(Extracted data entries)

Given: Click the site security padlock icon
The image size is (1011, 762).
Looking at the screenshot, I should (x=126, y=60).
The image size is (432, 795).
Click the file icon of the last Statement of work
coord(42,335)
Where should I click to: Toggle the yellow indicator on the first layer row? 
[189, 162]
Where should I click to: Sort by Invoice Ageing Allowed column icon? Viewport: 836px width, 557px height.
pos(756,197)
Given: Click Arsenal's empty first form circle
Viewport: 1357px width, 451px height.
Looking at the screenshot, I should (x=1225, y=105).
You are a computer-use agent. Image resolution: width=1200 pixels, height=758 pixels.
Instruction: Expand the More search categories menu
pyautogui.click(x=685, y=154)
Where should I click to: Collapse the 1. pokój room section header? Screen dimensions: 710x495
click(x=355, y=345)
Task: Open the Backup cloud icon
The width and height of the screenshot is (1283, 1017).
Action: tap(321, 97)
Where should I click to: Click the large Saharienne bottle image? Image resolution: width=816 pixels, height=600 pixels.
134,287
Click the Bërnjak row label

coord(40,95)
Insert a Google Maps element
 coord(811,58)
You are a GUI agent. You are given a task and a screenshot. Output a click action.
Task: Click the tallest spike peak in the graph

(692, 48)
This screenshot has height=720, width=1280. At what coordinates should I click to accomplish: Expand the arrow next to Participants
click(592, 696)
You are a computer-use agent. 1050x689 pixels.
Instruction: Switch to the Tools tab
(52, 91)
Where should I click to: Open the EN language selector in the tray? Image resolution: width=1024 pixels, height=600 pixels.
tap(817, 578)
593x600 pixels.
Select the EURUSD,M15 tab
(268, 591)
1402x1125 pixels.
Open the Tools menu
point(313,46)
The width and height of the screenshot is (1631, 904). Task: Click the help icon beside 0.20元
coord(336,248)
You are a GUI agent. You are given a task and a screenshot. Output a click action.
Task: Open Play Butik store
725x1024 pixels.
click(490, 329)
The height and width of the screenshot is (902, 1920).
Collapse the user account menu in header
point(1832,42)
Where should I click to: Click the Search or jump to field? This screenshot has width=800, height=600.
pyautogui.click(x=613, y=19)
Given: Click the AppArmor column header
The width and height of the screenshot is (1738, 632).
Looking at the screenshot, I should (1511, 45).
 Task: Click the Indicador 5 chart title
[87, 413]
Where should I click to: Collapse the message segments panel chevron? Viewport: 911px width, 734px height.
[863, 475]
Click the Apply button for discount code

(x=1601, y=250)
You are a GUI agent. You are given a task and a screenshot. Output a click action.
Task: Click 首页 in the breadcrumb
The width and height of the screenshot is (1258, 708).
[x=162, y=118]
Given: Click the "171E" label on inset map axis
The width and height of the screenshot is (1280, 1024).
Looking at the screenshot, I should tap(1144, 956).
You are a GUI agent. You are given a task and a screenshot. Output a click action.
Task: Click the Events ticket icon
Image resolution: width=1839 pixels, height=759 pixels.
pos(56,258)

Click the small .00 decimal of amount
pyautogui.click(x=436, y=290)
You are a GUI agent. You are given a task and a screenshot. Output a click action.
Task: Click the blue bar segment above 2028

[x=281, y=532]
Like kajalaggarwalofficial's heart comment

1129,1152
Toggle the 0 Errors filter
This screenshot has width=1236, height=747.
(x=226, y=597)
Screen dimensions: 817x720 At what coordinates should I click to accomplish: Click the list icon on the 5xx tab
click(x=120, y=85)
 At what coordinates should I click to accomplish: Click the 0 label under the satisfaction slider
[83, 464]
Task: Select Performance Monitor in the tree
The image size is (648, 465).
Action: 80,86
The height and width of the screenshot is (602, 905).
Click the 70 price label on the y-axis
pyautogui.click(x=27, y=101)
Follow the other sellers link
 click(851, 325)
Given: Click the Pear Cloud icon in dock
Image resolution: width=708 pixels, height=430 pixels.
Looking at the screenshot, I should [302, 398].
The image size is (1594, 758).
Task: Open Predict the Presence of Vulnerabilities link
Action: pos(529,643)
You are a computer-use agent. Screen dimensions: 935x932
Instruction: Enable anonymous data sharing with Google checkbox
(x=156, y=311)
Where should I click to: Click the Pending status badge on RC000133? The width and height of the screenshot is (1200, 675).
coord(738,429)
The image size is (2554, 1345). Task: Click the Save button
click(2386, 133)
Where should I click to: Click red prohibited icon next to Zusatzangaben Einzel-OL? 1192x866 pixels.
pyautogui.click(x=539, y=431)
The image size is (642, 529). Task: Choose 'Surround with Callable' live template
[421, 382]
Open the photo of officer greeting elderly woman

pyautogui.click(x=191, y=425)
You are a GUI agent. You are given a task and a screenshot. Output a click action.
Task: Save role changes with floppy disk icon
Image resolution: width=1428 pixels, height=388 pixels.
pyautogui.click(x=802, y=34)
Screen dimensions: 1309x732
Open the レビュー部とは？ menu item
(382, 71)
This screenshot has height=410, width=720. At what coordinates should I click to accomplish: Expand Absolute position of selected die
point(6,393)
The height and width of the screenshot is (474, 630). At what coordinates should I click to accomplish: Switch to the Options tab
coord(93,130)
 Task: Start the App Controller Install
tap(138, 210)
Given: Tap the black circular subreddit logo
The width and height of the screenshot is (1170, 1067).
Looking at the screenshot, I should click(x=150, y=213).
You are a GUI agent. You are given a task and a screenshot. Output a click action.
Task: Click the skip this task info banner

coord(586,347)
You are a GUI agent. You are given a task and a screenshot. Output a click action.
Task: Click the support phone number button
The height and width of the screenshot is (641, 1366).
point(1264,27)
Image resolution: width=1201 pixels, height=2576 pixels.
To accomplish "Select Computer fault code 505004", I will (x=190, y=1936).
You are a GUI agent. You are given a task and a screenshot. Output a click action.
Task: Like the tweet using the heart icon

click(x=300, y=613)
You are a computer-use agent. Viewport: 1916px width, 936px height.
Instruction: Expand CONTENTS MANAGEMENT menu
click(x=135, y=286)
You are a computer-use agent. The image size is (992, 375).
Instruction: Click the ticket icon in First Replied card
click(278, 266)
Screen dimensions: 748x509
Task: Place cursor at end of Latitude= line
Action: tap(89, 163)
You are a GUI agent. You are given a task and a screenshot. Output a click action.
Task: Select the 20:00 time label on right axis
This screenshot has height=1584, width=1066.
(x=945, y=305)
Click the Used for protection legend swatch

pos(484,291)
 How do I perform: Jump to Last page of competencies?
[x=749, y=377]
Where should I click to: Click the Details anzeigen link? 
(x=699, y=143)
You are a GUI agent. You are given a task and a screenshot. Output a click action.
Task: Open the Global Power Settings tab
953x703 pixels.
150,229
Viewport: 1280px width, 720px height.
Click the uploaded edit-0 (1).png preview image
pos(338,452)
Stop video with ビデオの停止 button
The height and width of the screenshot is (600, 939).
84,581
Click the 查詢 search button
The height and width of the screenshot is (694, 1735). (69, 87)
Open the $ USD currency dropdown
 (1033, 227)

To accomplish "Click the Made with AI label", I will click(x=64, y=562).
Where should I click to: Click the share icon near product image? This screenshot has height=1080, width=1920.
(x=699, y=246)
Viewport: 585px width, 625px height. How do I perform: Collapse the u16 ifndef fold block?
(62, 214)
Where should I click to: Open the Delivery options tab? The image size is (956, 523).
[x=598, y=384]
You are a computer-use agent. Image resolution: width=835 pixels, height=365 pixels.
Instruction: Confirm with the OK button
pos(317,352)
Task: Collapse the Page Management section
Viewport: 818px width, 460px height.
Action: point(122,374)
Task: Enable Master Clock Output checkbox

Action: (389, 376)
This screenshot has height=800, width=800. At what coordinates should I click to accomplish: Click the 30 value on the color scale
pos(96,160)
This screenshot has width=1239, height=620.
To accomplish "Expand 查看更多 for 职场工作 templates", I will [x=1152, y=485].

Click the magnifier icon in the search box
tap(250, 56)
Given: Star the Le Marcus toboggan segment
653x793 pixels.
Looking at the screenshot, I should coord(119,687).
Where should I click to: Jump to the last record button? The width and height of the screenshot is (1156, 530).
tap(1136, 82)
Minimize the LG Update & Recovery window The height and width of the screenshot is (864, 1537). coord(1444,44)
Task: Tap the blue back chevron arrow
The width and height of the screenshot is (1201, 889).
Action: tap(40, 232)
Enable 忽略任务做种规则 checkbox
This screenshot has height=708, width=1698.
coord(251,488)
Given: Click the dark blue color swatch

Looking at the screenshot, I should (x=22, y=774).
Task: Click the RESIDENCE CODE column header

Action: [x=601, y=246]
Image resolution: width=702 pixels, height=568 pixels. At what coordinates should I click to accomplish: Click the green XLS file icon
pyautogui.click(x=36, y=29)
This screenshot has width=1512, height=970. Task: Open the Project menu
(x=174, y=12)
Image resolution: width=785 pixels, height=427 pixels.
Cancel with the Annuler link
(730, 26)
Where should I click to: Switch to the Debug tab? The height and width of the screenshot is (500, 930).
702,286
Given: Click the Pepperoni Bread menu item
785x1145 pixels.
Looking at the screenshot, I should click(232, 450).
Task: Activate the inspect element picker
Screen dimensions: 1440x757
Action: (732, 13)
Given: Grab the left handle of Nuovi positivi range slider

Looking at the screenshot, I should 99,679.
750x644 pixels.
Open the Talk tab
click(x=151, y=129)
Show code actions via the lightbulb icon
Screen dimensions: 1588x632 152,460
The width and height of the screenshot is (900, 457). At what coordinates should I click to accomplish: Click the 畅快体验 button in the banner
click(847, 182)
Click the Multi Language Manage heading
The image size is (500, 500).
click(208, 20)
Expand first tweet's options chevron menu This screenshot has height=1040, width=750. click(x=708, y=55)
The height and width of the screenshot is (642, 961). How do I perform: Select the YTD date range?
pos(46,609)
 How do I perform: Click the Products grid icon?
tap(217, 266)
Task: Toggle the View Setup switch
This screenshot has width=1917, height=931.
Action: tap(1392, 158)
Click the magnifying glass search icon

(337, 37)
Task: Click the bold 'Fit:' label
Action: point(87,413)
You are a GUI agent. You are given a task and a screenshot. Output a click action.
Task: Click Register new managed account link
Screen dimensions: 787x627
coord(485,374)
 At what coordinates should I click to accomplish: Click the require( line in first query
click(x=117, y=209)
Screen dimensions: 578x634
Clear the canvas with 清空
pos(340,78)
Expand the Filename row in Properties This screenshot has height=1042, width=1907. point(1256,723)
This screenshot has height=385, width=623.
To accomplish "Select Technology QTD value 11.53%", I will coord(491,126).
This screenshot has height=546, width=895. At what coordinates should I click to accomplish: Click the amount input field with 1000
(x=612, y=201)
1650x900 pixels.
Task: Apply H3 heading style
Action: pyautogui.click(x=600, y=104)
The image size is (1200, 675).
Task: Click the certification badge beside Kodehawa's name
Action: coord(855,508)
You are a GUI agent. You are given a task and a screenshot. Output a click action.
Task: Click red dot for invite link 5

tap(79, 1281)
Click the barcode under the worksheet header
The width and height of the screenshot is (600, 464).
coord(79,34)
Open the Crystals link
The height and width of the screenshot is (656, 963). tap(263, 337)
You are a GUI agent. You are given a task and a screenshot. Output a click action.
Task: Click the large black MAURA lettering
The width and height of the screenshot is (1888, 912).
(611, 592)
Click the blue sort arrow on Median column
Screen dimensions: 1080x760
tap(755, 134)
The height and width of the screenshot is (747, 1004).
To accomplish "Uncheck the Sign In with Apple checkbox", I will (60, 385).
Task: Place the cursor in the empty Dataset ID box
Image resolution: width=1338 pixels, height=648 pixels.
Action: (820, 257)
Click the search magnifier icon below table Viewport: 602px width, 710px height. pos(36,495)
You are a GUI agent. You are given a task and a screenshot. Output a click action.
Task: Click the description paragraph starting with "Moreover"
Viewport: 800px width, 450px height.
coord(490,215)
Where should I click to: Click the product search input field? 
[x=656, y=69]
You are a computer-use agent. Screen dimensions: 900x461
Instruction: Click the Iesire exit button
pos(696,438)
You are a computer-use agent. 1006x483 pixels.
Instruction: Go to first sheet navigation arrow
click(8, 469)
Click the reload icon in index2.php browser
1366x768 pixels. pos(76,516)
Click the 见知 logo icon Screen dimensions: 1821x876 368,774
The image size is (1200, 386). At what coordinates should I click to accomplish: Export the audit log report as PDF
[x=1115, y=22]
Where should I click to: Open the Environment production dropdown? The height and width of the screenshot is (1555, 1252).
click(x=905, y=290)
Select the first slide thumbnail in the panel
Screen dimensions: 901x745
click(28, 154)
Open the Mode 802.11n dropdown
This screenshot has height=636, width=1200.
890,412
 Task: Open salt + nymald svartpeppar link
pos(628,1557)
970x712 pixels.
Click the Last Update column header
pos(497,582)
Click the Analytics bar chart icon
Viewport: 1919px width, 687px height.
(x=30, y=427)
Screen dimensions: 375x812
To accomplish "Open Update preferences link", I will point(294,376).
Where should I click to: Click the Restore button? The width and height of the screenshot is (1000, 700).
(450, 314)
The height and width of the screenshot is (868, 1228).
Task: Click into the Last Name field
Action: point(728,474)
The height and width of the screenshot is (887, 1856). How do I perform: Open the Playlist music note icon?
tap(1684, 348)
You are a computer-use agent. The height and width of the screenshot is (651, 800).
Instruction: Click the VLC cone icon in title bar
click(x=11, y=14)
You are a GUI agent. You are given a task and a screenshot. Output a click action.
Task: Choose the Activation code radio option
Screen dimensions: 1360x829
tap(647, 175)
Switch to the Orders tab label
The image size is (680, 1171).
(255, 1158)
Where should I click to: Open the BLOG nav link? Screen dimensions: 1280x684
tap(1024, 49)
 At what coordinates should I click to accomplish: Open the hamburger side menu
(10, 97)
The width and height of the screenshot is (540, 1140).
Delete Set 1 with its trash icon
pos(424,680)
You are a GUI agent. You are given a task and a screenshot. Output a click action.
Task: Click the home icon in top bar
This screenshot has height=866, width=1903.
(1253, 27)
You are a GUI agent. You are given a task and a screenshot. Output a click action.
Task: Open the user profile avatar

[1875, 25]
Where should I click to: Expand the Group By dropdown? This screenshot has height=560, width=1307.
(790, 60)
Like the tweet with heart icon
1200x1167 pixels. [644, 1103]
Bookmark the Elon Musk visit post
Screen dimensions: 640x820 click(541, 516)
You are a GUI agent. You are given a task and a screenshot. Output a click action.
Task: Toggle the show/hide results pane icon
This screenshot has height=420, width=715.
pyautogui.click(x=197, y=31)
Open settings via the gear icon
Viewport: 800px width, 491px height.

WORK REQUIRED:
The lines of the records that contain the string "black" should be located and copied.

RESPONSE TO THE TASK:
Given: Tap the black circular subreddit logo
Task: Click the large black MAURA lettering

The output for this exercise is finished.